Where taxpayers have made conscientious efforts to establish transfer prices that comply with the arm’s length principle, and have prepared documentation to evidence such compliance, the tax authority is likely to take the view that the taxpayer’s transfer pricing practices represent a lower tax risk. Accordingly, the preparation of sound and consistent transfer pricing practices may reduce the possibility of an audit and, therefore, reduce the likelihood of incurring penalties.

Documentation requirements

Section 31 is discretionary therefore initially the burden rests with the tax authority (although this changes with effect from years commencing on or after 1 October 2011). Once the tax authority has arrived at a view, the taxpayer has the burden of proof to demonstrate that its prices are arm’s length. Under the new legislation (effective 1 October 2011), this burden initially rests with the taxpayer. The best way to discharge the burden of proof is by developing a transfer pricing policy, determining the arm’s length amount and voluntarily producing documentation to evidence the analysis undertaken. Having said this, the tax authority would expect taxpayers to have created, referred to and retained transfer pricing documentation in accordance with prudent business management principles (i.e., the principles that would govern the process of evaluating a business decision at a similar level of complexity and importance).

No specific documentation requirements exist however there is an inherent requirement in that the tax authority is of the view that by not preparing documentation, a company is not adequately monitoring the policies in place and cannot support that they result in an arm’s length outcome.

Documentation deadlines

Transfer pricing documentation should be prepared not later than the date of submission of a tax return affected by the intercompany transactions. Tax returns are due 12 months after a company’s financial year-end with no further extension.

Statute of limitations on transfer pricing assessments

The statute of limitations is three years from the date of assessment. Section 79 of the Act provides that an assessment will prescribe three years from the date of issue. However where the tax authority is of the view there was fraud, misrepresentation or non-disclosure of material facts, this will not apply.

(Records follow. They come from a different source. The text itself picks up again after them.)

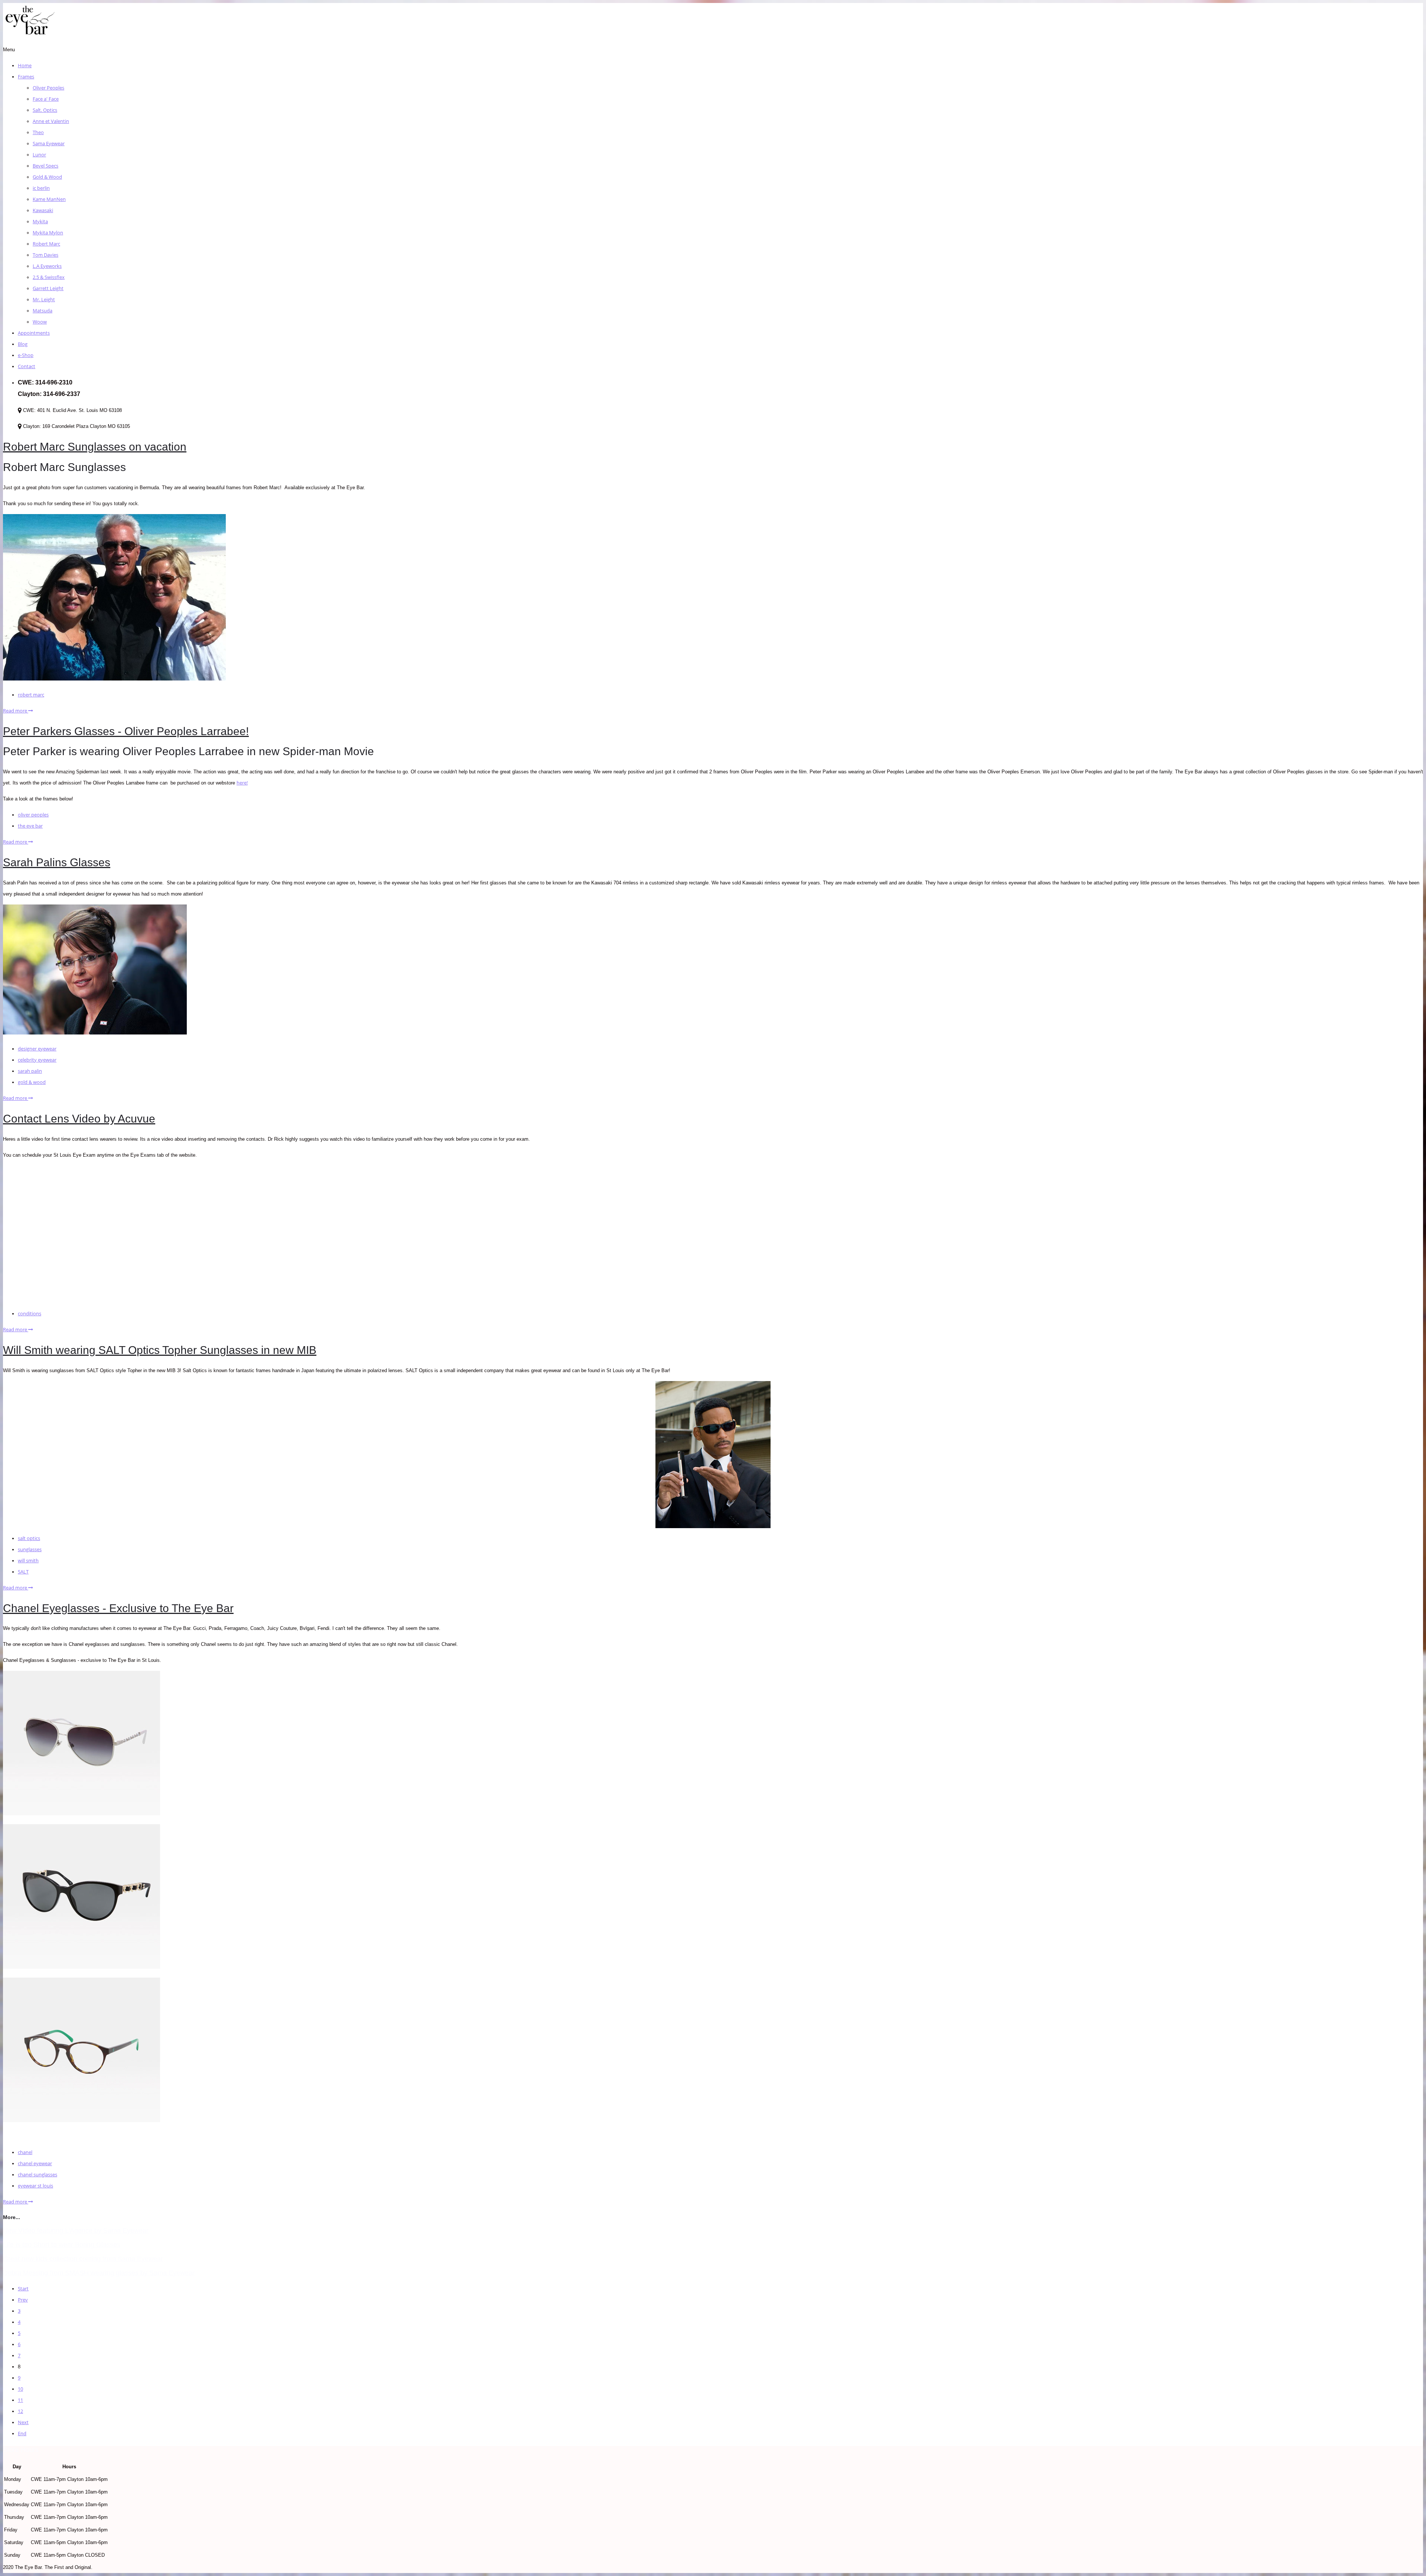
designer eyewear (37, 1048)
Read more (15, 710)
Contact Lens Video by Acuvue (79, 1118)
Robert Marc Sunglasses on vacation (94, 447)
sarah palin (30, 1071)
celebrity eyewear (37, 1059)
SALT (23, 1571)
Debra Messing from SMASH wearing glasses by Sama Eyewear (99, 2273)
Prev (23, 2299)
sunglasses (30, 1549)
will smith (28, 1560)
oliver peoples (33, 814)
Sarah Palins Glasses (56, 862)
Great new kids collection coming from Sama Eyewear (83, 2258)
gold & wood (32, 1082)
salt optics (29, 1538)
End (22, 2433)
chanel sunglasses (37, 2174)
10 (20, 2388)
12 (20, 2411)
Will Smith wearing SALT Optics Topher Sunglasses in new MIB (159, 1350)
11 (20, 2400)
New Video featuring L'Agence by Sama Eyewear (76, 2230)
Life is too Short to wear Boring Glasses (61, 2244)
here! (242, 782)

Return disclosures/related-party disclosures

Very limited disclosure at present around whether related party transactions occurred, some limited questions on their nature, notably around lending arrangements and management services, a question on the existence of documentation and a question asking if the transactions occurred at arm’s length.

Audit risk/transfer pricing scrutiny

The tax authority follows a risk matrix in assessing the level of transfer pricing risk. This follows two steps, an initial review of the information lodged with the tax return and possibly from a questionnaire issued, followed by a more thorough investigation into the documentation and results. If risk is found to exist they will then proceed into a desk and possibly a field audit. The last couple of years have seen some significant assessments being raised.

APA opportunity

Currently South Africa does not have an APA program although it is being considered. The legislation also currently prohibits the tax authority from providing an advanced ruling on a transfer pricing matter.